- PROBLEM: Copy out the data below, from its first line through the line that contains "tab-bar-item: 首页 is", both included, keeping every character unchanged.

AVAILABLE RECORDS START

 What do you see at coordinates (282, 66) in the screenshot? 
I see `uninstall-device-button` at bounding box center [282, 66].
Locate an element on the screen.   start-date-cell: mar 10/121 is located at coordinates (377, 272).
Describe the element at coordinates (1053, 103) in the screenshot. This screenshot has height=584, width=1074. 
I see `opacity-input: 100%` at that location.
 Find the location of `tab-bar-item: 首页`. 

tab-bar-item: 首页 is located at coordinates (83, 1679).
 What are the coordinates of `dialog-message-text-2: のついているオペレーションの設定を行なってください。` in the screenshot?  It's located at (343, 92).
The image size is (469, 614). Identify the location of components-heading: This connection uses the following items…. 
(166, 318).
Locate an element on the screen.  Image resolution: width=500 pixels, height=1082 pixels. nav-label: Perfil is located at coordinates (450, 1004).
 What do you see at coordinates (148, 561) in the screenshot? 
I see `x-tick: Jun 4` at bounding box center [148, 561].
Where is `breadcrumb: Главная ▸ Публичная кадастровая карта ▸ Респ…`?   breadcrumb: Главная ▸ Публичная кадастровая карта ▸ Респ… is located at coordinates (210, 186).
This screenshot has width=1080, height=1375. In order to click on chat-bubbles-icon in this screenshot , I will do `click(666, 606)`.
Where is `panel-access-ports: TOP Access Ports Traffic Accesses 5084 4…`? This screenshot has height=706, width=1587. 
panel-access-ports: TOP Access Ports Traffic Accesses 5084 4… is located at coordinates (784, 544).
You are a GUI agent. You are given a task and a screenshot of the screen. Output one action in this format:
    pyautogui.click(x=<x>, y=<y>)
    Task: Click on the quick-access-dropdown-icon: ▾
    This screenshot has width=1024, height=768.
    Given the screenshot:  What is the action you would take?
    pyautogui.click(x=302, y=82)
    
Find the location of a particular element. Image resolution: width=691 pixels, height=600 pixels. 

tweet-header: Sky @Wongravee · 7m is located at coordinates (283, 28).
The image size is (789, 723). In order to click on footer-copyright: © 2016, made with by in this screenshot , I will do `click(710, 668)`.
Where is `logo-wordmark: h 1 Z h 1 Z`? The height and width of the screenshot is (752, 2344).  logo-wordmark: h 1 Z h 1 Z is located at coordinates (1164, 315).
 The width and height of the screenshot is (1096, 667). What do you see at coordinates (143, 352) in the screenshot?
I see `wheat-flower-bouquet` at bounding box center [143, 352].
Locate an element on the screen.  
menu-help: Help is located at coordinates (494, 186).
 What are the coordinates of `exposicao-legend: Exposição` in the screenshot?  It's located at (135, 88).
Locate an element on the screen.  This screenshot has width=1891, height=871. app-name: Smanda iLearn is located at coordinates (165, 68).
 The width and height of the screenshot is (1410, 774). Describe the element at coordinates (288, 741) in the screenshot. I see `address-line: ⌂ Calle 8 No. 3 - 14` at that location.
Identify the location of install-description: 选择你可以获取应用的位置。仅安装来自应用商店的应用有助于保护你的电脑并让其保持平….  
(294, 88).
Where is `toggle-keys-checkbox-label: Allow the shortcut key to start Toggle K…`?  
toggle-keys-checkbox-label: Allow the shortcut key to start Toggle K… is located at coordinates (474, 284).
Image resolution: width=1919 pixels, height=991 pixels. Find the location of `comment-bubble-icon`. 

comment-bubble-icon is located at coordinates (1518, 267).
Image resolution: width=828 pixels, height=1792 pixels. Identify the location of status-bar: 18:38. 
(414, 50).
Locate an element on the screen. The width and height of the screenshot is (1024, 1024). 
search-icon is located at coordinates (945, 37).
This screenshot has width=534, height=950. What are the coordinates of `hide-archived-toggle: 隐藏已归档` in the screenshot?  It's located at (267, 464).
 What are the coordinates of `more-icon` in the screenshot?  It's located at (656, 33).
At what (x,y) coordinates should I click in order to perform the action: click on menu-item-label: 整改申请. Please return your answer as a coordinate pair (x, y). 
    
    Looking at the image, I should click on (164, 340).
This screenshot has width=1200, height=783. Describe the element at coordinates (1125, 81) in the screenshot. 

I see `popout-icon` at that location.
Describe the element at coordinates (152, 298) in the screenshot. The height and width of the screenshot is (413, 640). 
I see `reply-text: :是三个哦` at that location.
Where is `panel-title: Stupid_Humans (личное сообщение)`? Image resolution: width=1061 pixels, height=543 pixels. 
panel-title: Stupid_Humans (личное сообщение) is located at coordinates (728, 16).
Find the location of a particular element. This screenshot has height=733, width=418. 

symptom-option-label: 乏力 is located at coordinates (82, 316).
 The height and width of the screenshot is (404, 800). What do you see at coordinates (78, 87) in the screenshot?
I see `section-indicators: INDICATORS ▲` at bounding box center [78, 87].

AVAILABLE RECORDS END

- SOLUTION:
 What do you see at coordinates (282, 66) in the screenshot? 
I see `uninstall-device-button` at bounding box center [282, 66].
Locate an element on the screen.   start-date-cell: mar 10/121 is located at coordinates (377, 272).
Describe the element at coordinates (1053, 103) in the screenshot. This screenshot has height=584, width=1074. 
I see `opacity-input: 100%` at that location.
 Find the location of `tab-bar-item: 首页`. 

tab-bar-item: 首页 is located at coordinates (83, 1679).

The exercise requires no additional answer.